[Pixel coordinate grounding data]
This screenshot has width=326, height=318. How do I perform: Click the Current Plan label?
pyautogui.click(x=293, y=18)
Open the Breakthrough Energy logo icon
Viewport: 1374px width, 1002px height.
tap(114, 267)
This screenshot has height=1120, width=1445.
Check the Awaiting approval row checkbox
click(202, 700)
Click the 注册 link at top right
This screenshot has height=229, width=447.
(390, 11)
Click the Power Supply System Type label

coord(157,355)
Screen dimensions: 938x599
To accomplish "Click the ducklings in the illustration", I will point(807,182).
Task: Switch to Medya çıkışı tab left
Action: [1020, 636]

### Your instructions
The answer must be the line containing "Check the Awaiting approval row checkbox" and every line after it to the end of the data, each set down exactly.

### Result for this task
Check the Awaiting approval row checkbox
click(202, 700)
Click the 注册 link at top right
This screenshot has height=229, width=447.
(390, 11)
Click the Power Supply System Type label

coord(157,355)
Screen dimensions: 938x599
To accomplish "Click the ducklings in the illustration", I will point(807,182).
Task: Switch to Medya çıkışı tab left
Action: [1020, 636]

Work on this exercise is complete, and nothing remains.